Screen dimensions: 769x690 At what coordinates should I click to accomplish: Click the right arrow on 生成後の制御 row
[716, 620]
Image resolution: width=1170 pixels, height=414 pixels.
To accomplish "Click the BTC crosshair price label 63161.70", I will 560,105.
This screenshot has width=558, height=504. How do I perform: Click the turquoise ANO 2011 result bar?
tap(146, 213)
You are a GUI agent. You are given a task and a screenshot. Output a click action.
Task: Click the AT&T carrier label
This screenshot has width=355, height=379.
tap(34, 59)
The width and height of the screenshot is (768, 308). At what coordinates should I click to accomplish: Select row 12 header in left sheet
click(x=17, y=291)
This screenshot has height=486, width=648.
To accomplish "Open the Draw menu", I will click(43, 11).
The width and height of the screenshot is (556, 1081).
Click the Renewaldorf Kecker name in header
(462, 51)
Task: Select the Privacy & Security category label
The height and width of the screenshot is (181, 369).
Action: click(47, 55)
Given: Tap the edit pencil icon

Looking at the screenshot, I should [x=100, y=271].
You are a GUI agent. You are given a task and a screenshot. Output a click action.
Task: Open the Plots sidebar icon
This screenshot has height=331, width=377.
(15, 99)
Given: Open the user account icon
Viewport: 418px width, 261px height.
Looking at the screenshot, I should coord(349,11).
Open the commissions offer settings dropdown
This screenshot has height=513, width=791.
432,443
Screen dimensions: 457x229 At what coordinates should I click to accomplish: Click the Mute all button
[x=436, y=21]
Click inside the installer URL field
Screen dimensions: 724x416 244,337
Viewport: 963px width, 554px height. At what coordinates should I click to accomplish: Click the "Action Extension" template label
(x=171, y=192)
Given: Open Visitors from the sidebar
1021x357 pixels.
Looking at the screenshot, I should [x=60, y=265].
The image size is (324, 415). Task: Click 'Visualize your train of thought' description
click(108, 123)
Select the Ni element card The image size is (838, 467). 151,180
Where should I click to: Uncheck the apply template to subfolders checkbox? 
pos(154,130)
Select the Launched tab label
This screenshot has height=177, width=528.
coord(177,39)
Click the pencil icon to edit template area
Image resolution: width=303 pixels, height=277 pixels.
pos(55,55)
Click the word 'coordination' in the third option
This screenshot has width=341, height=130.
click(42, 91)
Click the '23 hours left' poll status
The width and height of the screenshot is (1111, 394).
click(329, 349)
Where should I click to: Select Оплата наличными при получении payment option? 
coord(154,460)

● ● ● ● ● ● ●

Answer with an exact copy of the lines from the one containing "This screenshot has height=177, width=528." through the end of the entries above, leaving out everything before.

This screenshot has height=177, width=528.
coord(177,39)
Click the pencil icon to edit template area
Image resolution: width=303 pixels, height=277 pixels.
pos(55,55)
Click the word 'coordination' in the third option
This screenshot has width=341, height=130.
click(42, 91)
Click the '23 hours left' poll status
The width and height of the screenshot is (1111, 394).
click(329, 349)
Where should I click to: Select Оплата наличными при получении payment option? 
coord(154,460)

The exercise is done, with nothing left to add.